(Material from a pointing dataset)
__________________________________________________
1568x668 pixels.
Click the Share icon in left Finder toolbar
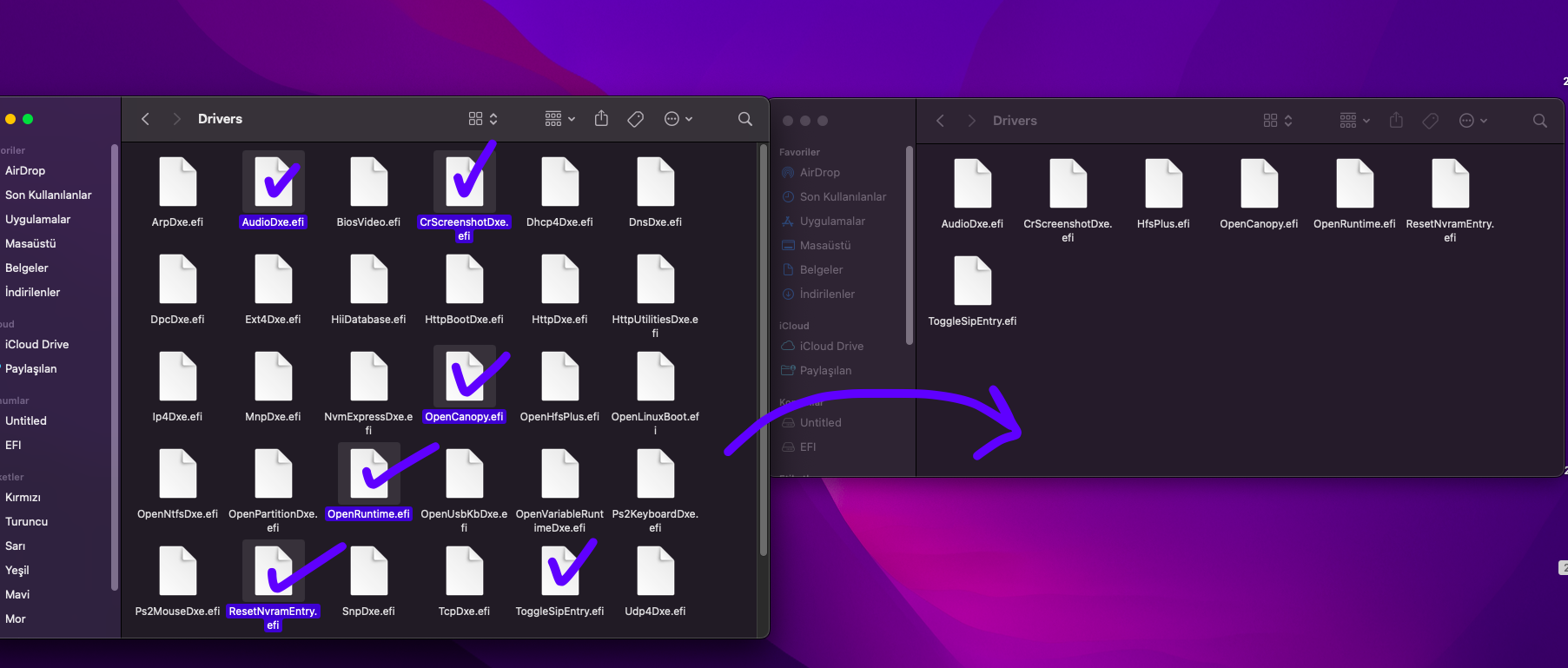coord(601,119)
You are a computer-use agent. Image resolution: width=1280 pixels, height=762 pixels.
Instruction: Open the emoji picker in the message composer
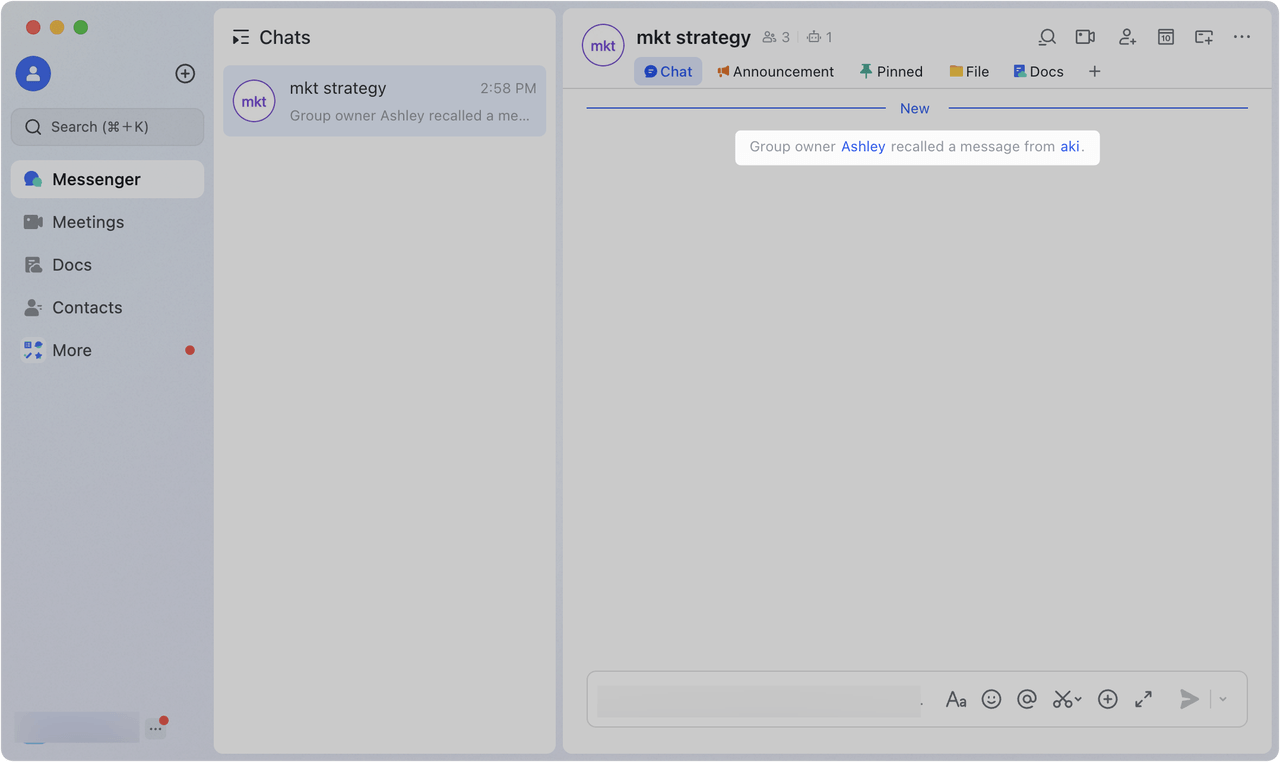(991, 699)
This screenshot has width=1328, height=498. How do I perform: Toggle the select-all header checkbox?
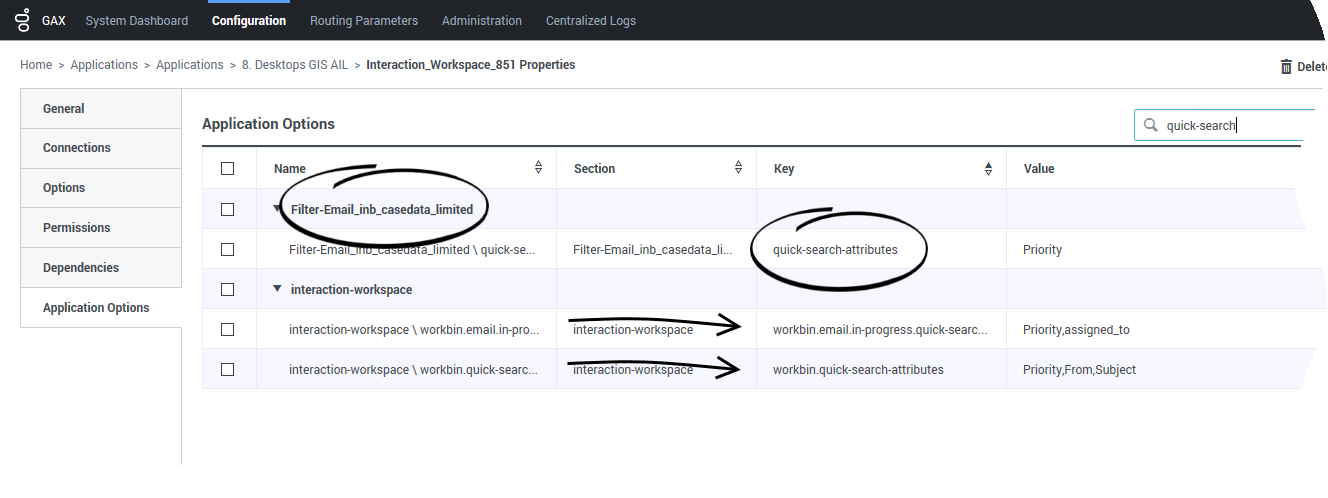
__________________________________________________
## TASK STATEMENT
Pull out every line of the material above that contains the string "width", and copy each one in full.

## FINAL ANSWER
You are a computer-use agent. Image resolution: width=1280 pixels, height=762 pixels.
This screenshot has width=1328, height=498. How do I perform: Toggle the select-all header checkbox?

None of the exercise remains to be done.